BEGIN Provided data
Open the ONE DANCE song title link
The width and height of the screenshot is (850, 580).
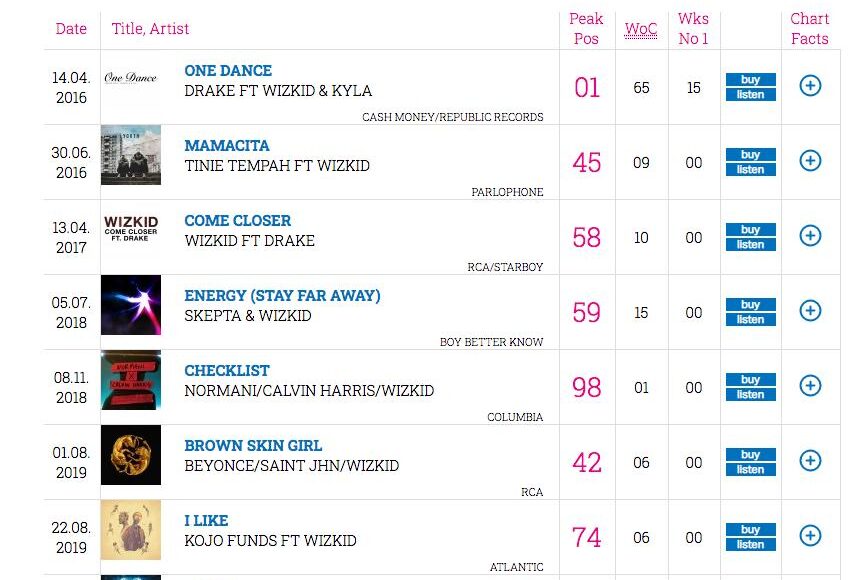pyautogui.click(x=228, y=71)
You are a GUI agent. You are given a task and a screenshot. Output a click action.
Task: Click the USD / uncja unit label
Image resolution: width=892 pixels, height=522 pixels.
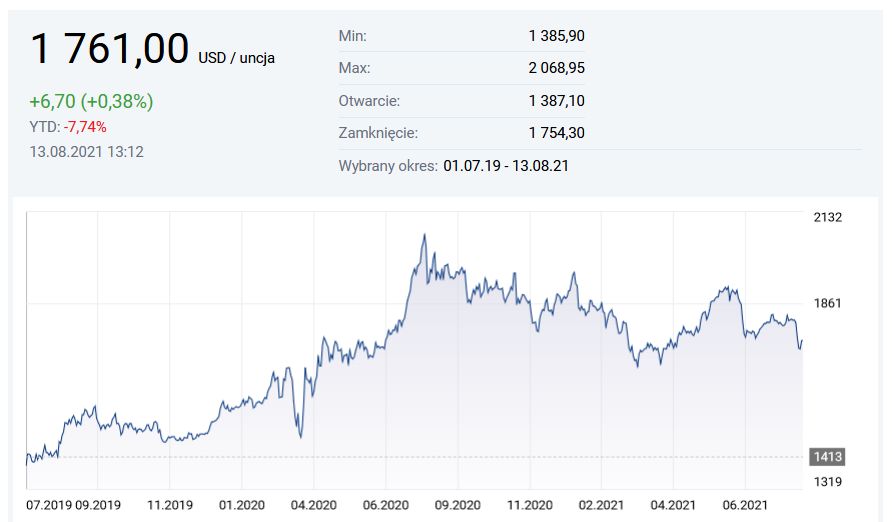pyautogui.click(x=236, y=58)
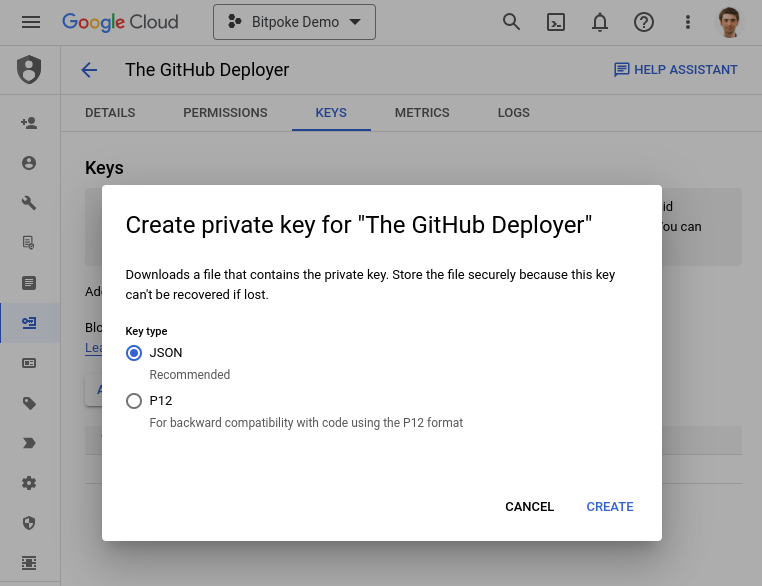Click the back arrow next to title
The width and height of the screenshot is (762, 586).
pyautogui.click(x=89, y=70)
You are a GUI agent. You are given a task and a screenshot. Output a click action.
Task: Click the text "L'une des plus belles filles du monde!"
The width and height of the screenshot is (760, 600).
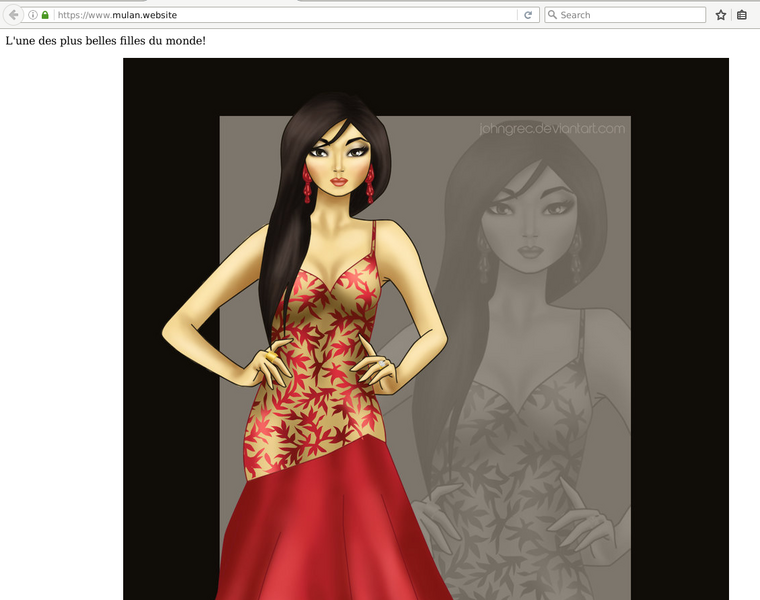[105, 41]
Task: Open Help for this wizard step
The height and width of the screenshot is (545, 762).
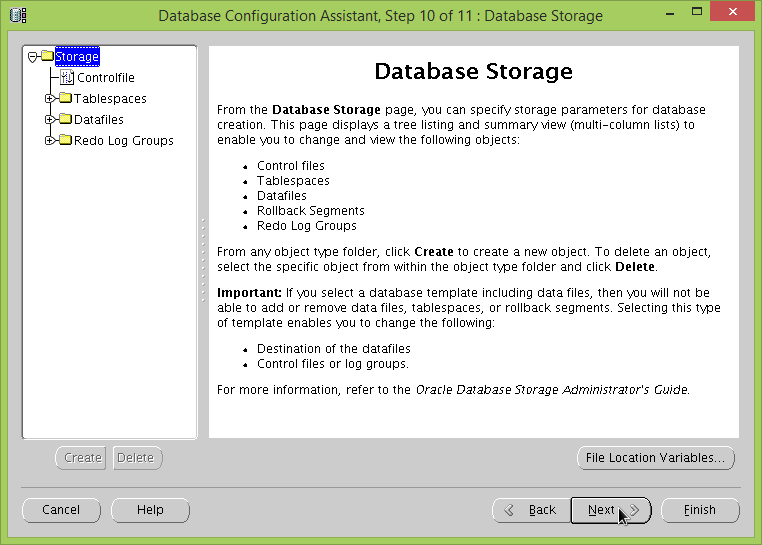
END Provided data
Task instructions: Scan the lines above for the word "Open" and copy every one where it occurs.

Output of the exercise:
Open the ONE DANCE song title link
Task: Open Help for this wizard step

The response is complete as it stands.